[DB-SIG] DBAPI-2.0 clarifications
Federico Di Gregorio
fog@mixadlive.com
Fri, 16 Mar 2001 13:52:57 +0100
Hi *,
i am about to fix the lastest DBAPI-2.0 compliance quirks in
psycopg and to write a test suite but i need some clarifications on
some parts of the DBAPI. this will be a long post, sorry for that...
1/ cursors and transactions
if a db support transactions, how two cursors derived from the same
connection are supposed to see changes done to the db? if cursor A
does an insert, is cursor B supposed to see the change suddenly or
only after a commit() on the connection? imho, it would be better
if the api specifies that a commit() is required, even if for the
drivers that does not support transactions commit() is a no-op.

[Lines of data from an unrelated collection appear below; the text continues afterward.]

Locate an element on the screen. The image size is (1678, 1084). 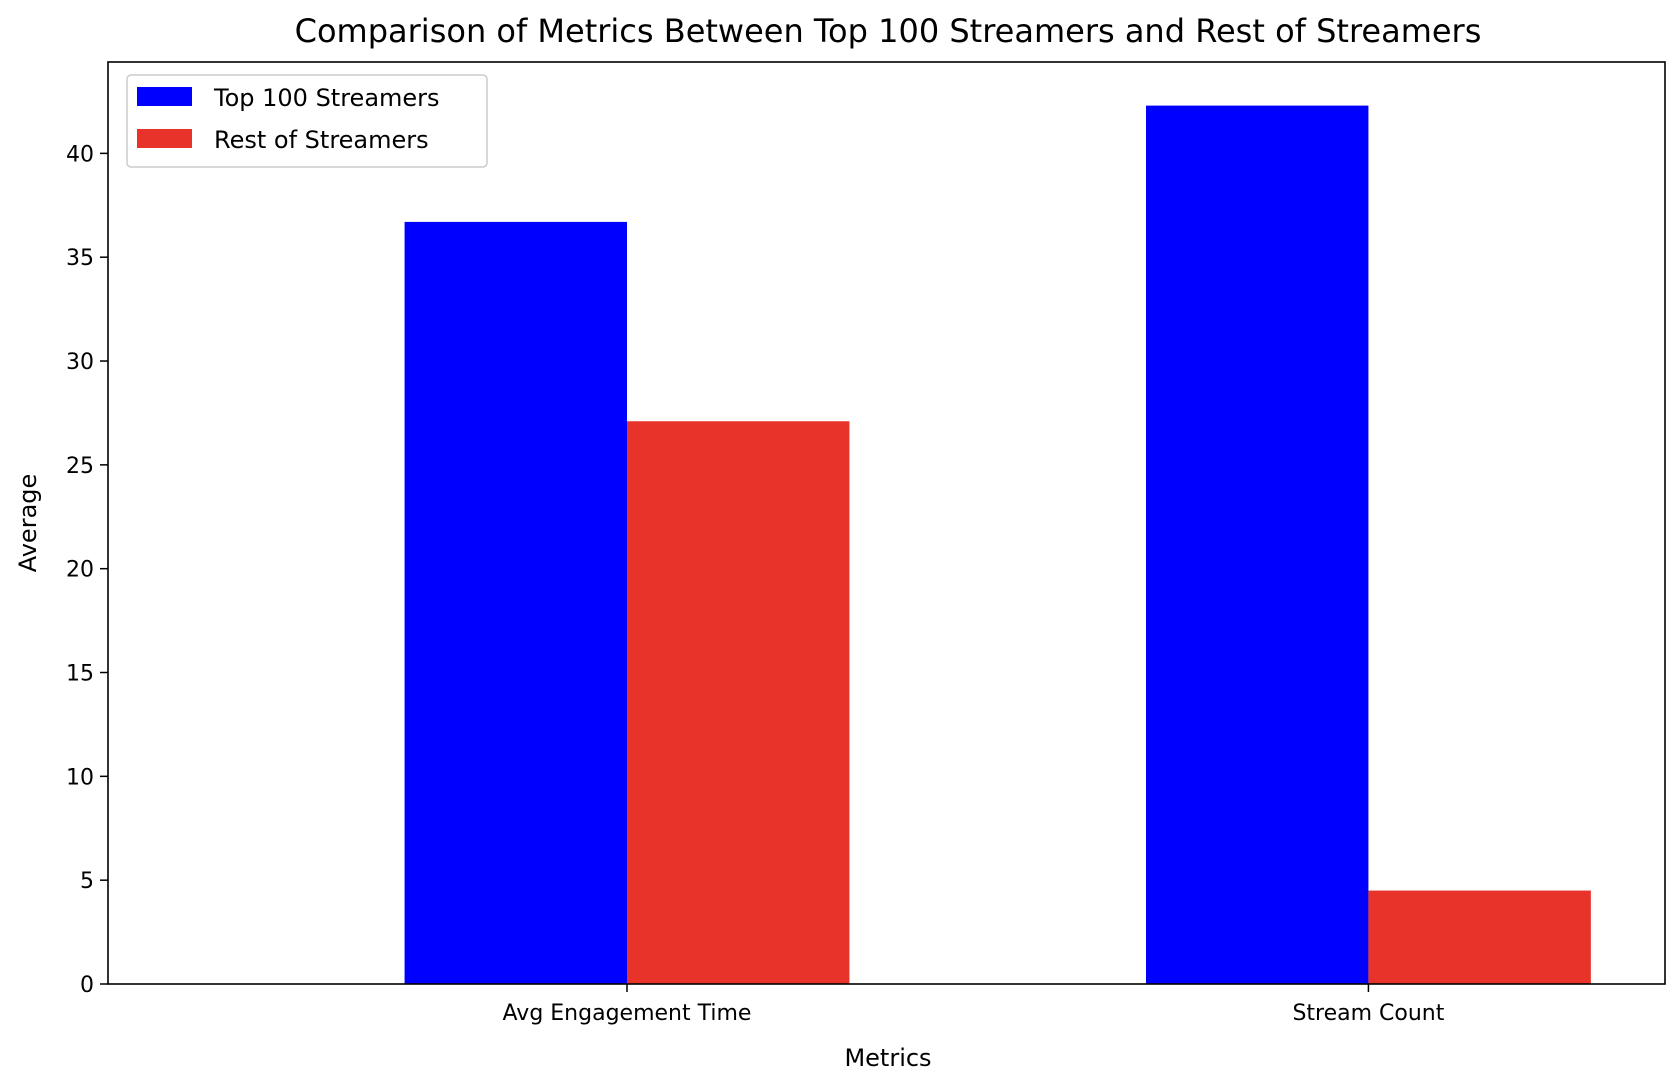
legend: Top 100 Streamers Rest of Streamers is located at coordinates (307, 121).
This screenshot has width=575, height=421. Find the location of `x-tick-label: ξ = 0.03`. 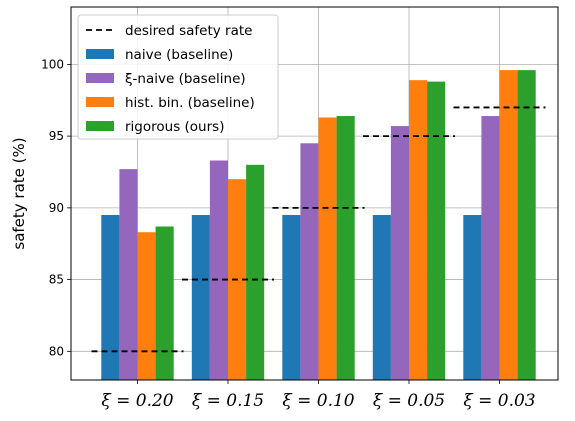

x-tick-label: ξ = 0.03 is located at coordinates (499, 401).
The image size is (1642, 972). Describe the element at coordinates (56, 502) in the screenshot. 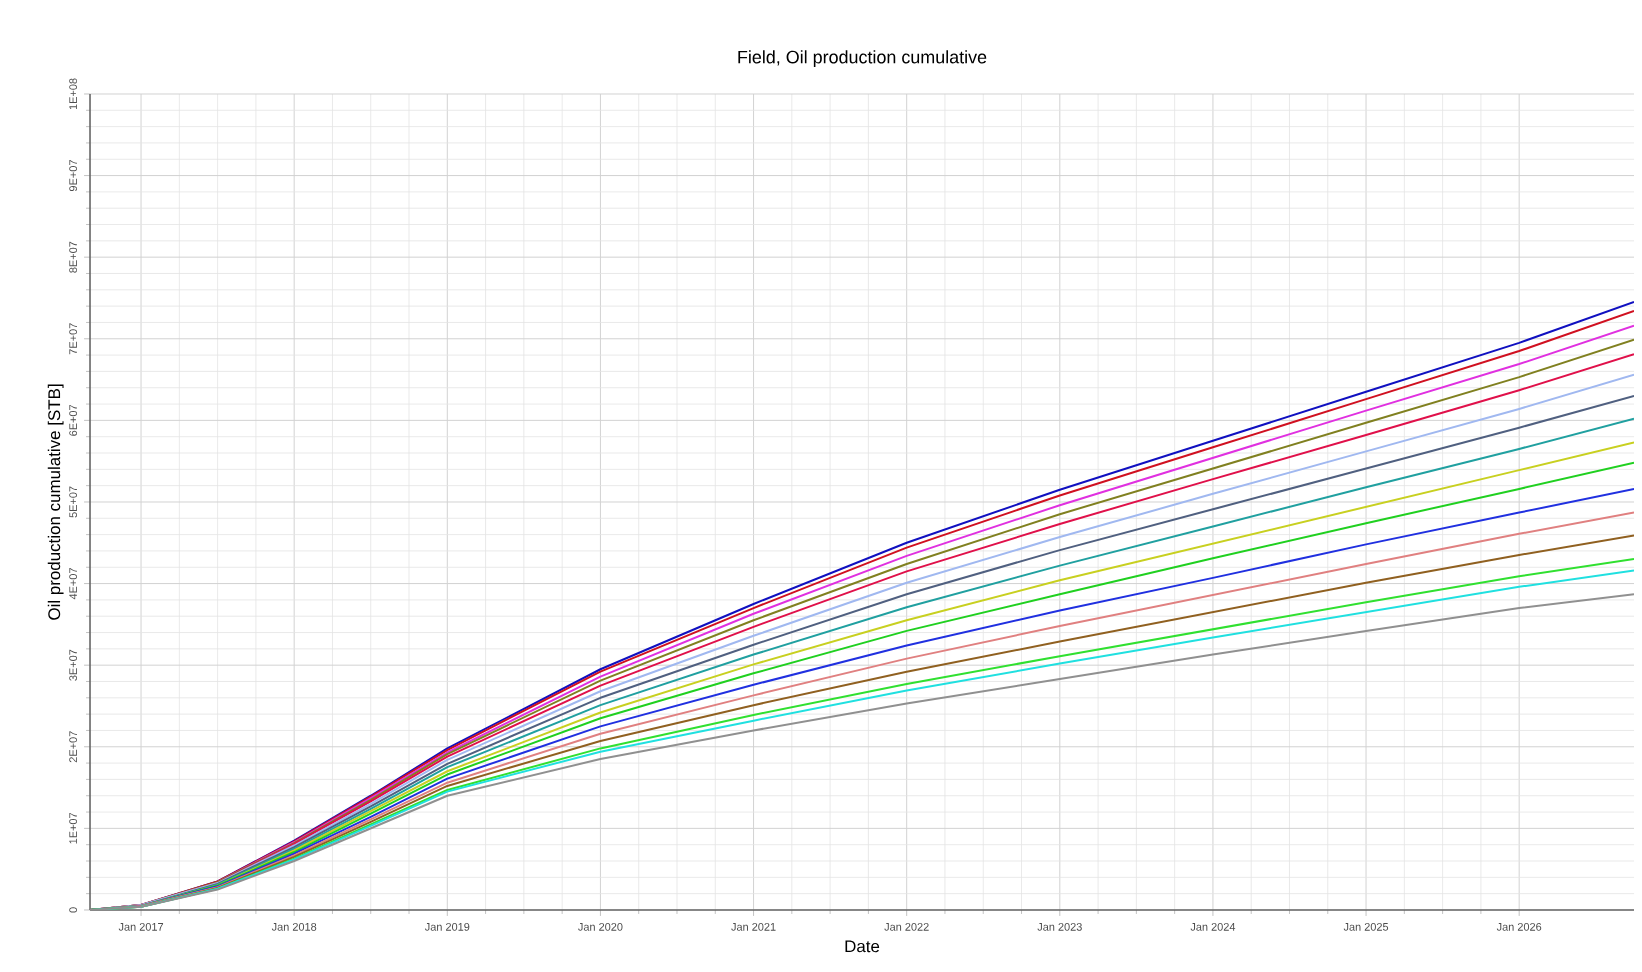

I see `y-axis-title: Oil production cumulative [STB]` at that location.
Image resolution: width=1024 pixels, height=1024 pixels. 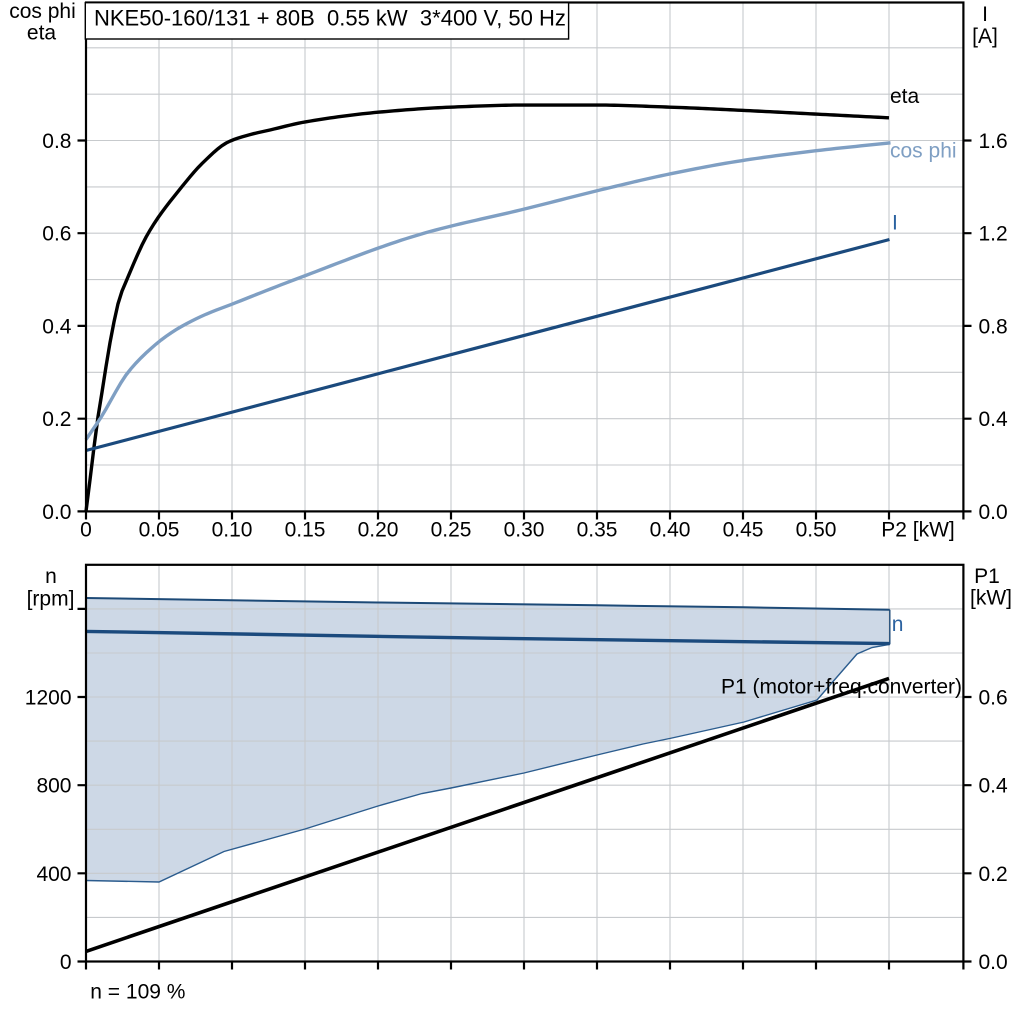 I want to click on svg-text: 400, so click(x=54, y=874).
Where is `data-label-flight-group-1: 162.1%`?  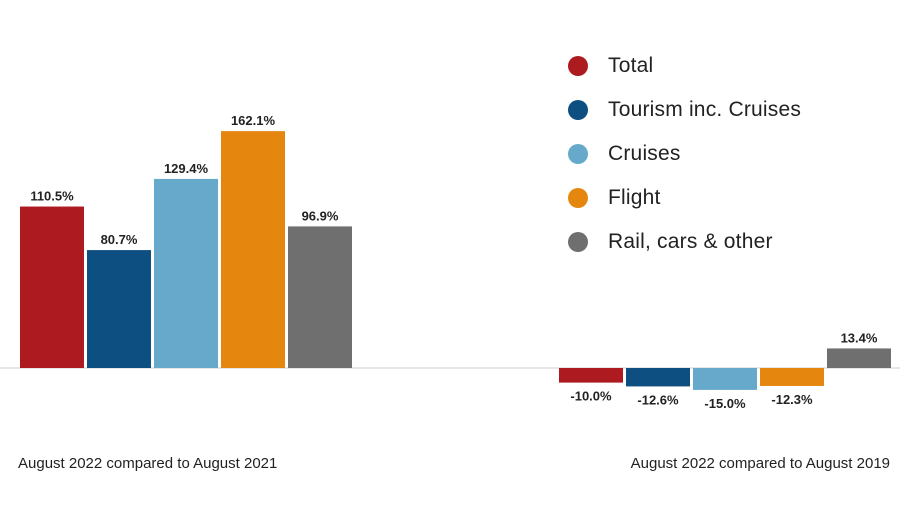
data-label-flight-group-1: 162.1% is located at coordinates (254, 120).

2/ nextset() and executemany()
the api is not very clear on what a "set" is. it just says that not
all db support "multiple result sets". imho, it is logical that a call
to executemany() (with a SELECT operation) produces multiple sets.
is this the right interpretation or multiple result sets are something
different? what should happen if a SELECT is passed to executemany()
and the driver does not support nextset()?
3/ constructor objects
are the constructor objects (Date, Time, Binary) expected to return
a valid *already quoted* string? and what method should return the
string, __repr__() or __str__()? i'll bet on __str__ but i am not
sure. a little example to better explain: if a generate the object
as t = module.Time('13:23:00') and then cursor.execute("SELECT * FROM
table WHERE time > %(time)s", {'time':t}) the string that gets
passed to the db is "SELECT * FROM table WHERE time > '13:23:00'",
right? (note the quotes...)
4/ closing connections
closing a connection does an implicit commit() on it? this is important
because, following the file object style, most drivers implicitly close()
the connection when the object is collected by the gc and the user can
find the program commiting changes even if it did not tell it to.
5/ the description field
how are the precision and scale field to be interpreted? are the fields
mandatory? sometimes obtaining the information in the description is
plain slow (like the display_size, you have to scan every single row
in the result set) or requires accessing system tables. very few programs
use the most esoteric fields (most programs only use type_code and name.)
what about (i know that this will make people flame me) add a new method
to obtain a detailed description and put a shorter description in the
current .description field?
thank you very much for your time,
federico (expectiong comments)
--
Federico Di Gregorio
MIXAD LIVE Chief of Research & Technology fog@mixadlive.com
Debian GNU/Linux Developer & Italian Press Contact fog@debian.org
All programmers are optimists. -- Frederick P. Brooks, Jr.